Carter appeared in Fall From Grace, a documentary directed by K. Ryan Jones in 2007 in which the history, theology, culture, and psychology of the Westboro Baptist Church and of Fred Phelps are addressed. Carter appears in the film to offer a different, more contextually sensitive view of the scriptures that the church relies on in order to put forward its radically anti-homosexual viewpoint. Carter explains that homosexuality is only mentioned a total of three times in the New Testament, showing that the scripture was fairly unconcerned with the matter and that Phelps's virulence is out of proportion with its textual sources. Carter goes on to point out that these passages were in reference to pederasty, which would today be rightly identified as child molestation. Carter goes on to point out that loving and mutual homosexual relationships of the sort we see today were either nonexistent or rare in the 1st century.

==Selected works==
- Seven Events That Shaped the New Testament World (Michigan: Baker Academic, 2013)
- John and Empire: Initial Explorations (New York: T & T Clark International, 2008).

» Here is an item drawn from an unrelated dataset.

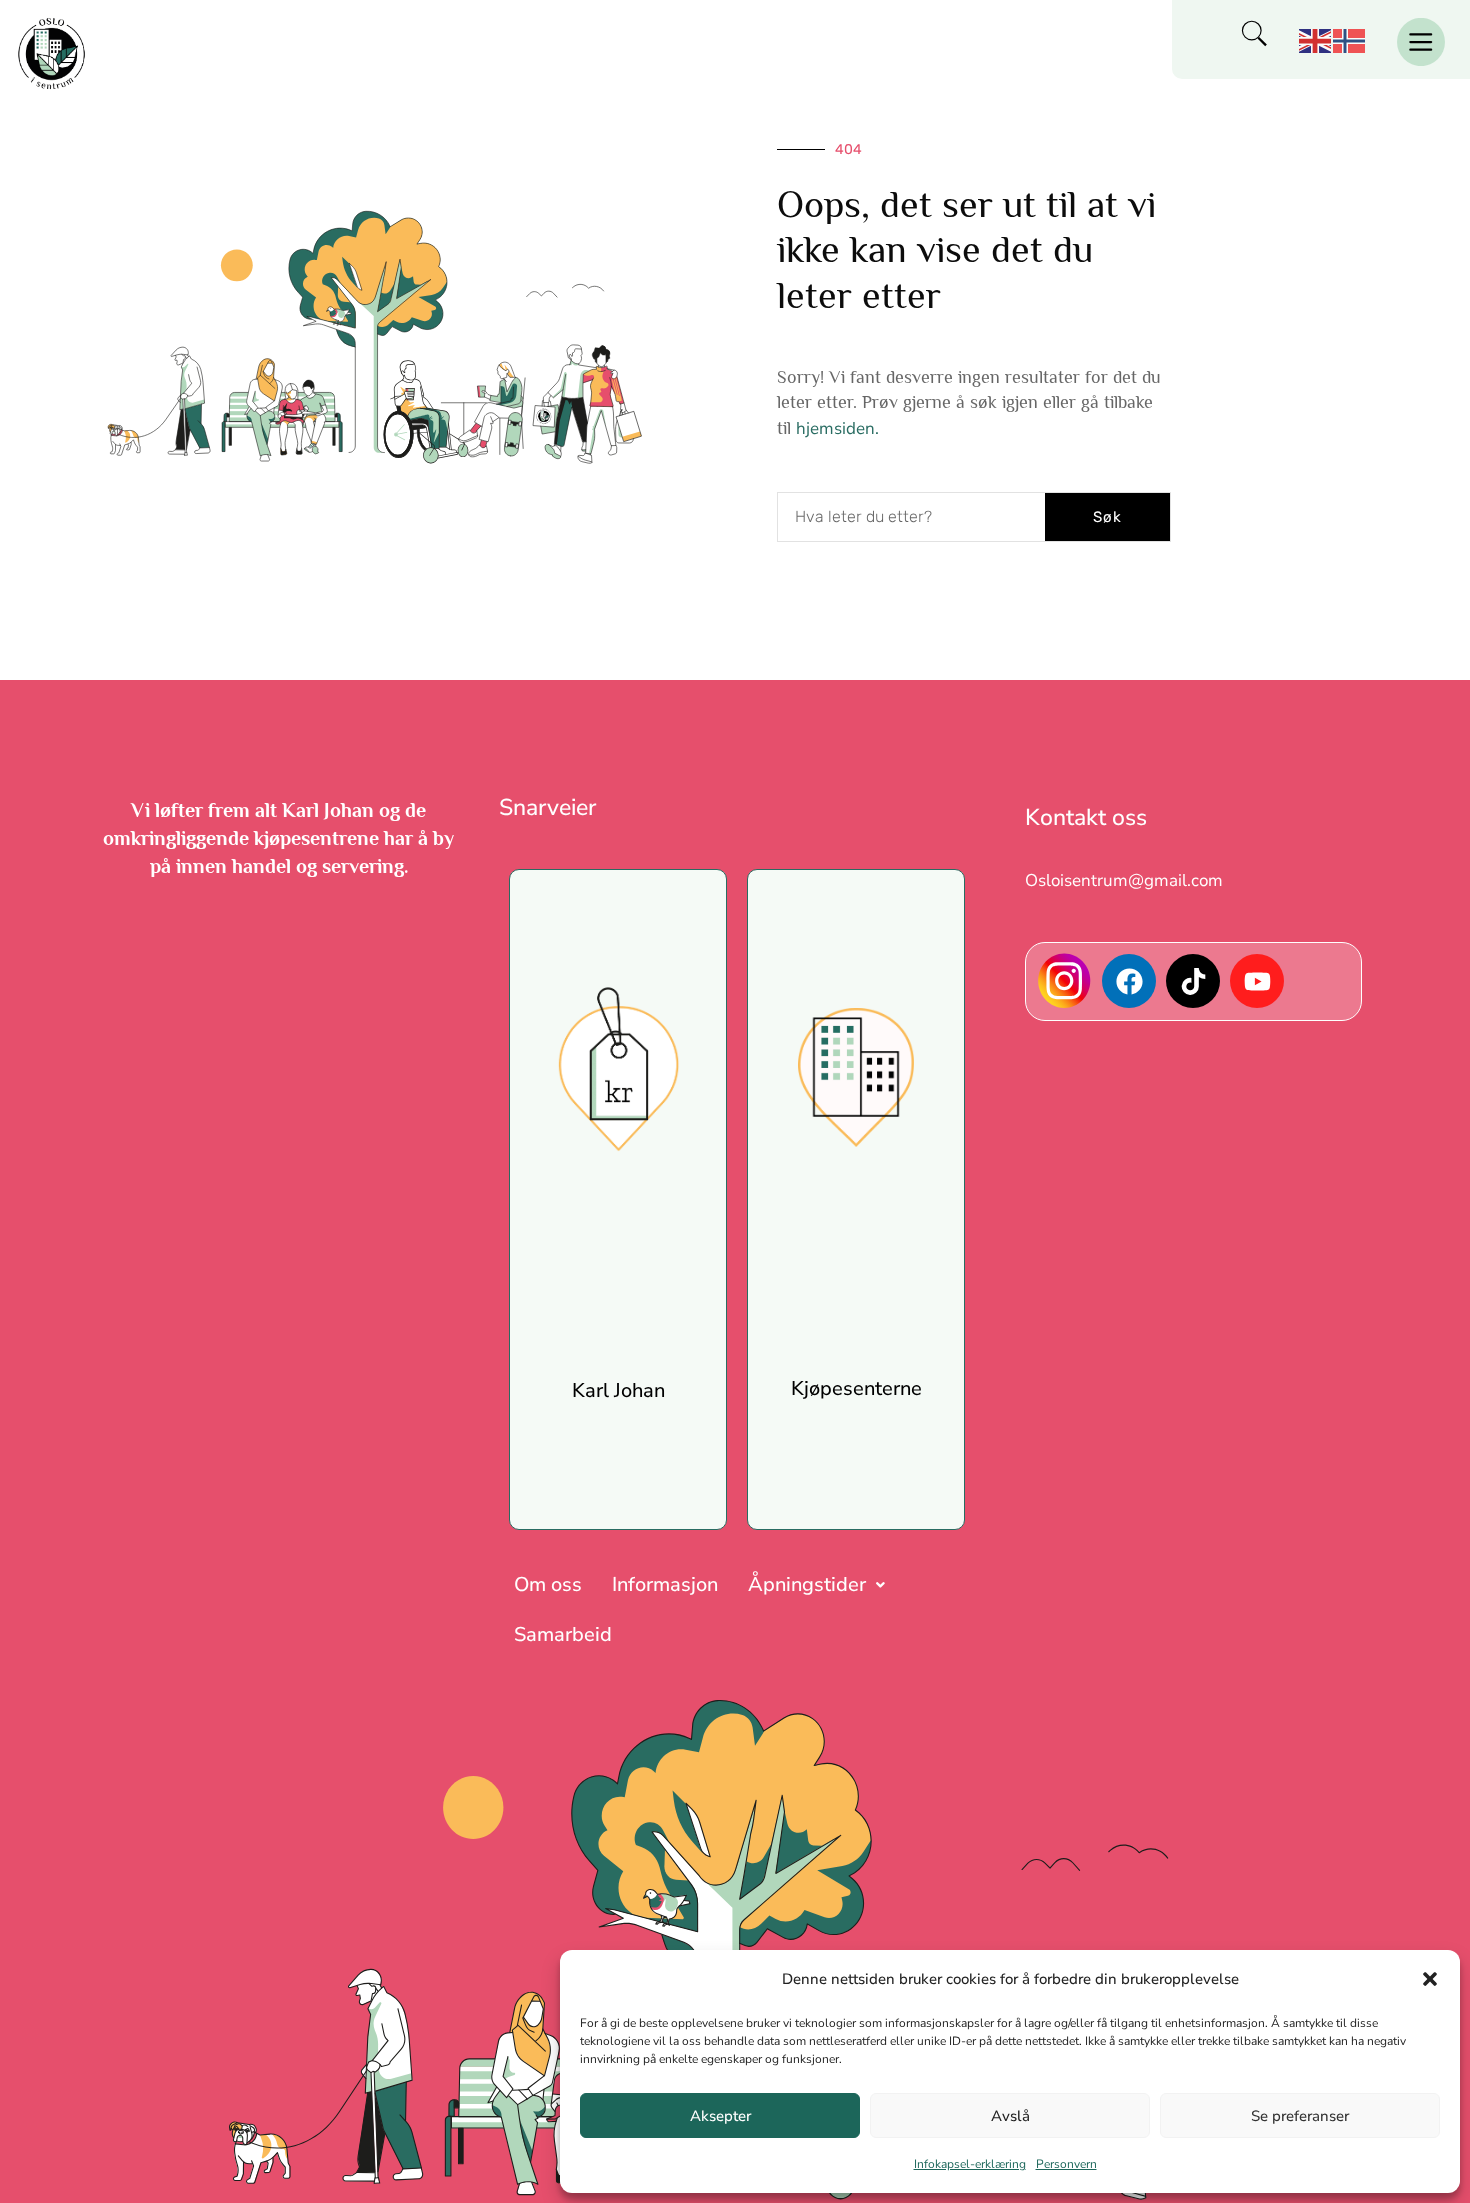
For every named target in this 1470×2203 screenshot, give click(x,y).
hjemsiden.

- Matthew: Storyteller, Interpreter, Evangelist, Expanded Revised Edition (Peabody, MA: Hendrickson, 2004).
- Pontius Pilate: Portraits of a Roman Governor, Interfaces (Collegeville, MN: Liturgical Press, 2003).
- O Evangelho de sao Mateus (São Paulo, Brazil: Paulus, 2003).
- Matthew and Empire: Initial Explorations (Harrisburg, PA: Trinity Press International, 2001).
- New Proclamation: Year A, 2001-2002, co-authored with D. Jacobson, C.J. Dempsey, J.P. Heil (Minneapolis, MN: Fortress, 2001).
- Matthew and the Margins: A Religious and Socio-Political Reading (Maryknoll, NY: Orbis Books, 2000).
- Matthew's Parables: Audience-Oriented Perspectives, co-authored with J. P. Heil, Catholic Biblical Quarterly Monograph Series, no. 30 (Washington DC: Catholic Biblical Association, 1998).
- Matthew: Storyteller, Interpreter, Evangelist (Peabody, MA: Hendrickson, 1996).